## Set the working directory
setwd("~/R/Coursera/Data Science/Course 5/Assignment 1")
## Read the CSV file
activity <- read.csv("activity.csv")
## Describe the dataset
str(activity)
## 'data.frame': 17568 obs. of 3 variables:
## $ steps : int NA NA NA NA NA NA NA NA NA NA ...
## $ date : Factor w/ 61 levels "2012-10-01","2012-10-02",..: 1 1 1 1 1 1 1 1 1 1 ...
## $ interval: int 0 5 10 15 20 25 30 35 40 45 ...
## Convert date strings to date objects
activity$date <- as.Date(activity$date)
## Describe the dataset
str(activity)
## 'data.frame': 17568 obs. of 3 variables:
## $ steps : int NA NA NA NA NA NA NA NA NA NA ...
## $ date : Date, format: "2012-10-01" "2012-10-01" ...
## $ interval: int 0 5 10 15 20 25 30 35 40 45 ...
To determine the mean total number of steps taken per day, first the mean number of steps per day has to be calculated. Then the results can be plotted.
## Aggregate steps for each date in dataframe
StepsPerDay <- aggregate(steps~date,activity,sum)
## Histogram of the total number of steps taken each day
hist(StepsPerDay$steps,xlab="Total steps",main="Total number of daily steps")
## Calculate and report the mean and median total number of steps taken per day
StepsPerDayMean <- mean(StepsPerDay$steps, na.rm=TRUE)

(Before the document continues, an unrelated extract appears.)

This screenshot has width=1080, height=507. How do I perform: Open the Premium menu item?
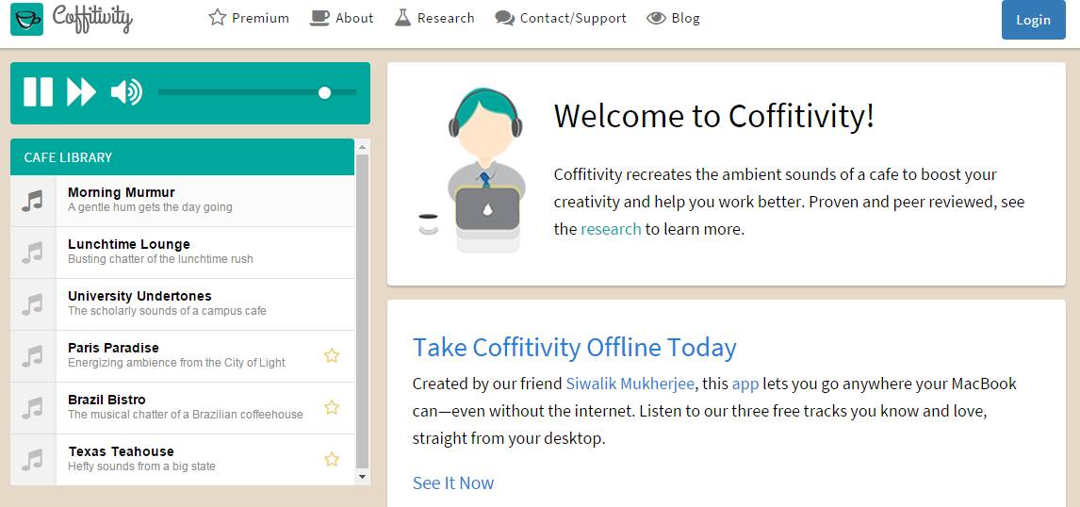pos(249,18)
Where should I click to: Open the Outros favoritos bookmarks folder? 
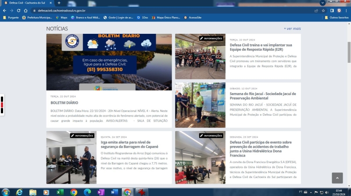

StepsPerDayMedian <- median(StepsPerDay$steps, na.rm=TRUE)
The mean number of steps taken per day is 1.076618910^{4}.
The median number of steps taken per day is 10765.
To determine the average daily activity pattern, first the mean number of steps per interval has to be calculated. Then the results can be plotted.
## Aggregate steps per interval and calculate the mean for each interval
StepsPerInterval <- aggregate(steps~interval,activity,mean)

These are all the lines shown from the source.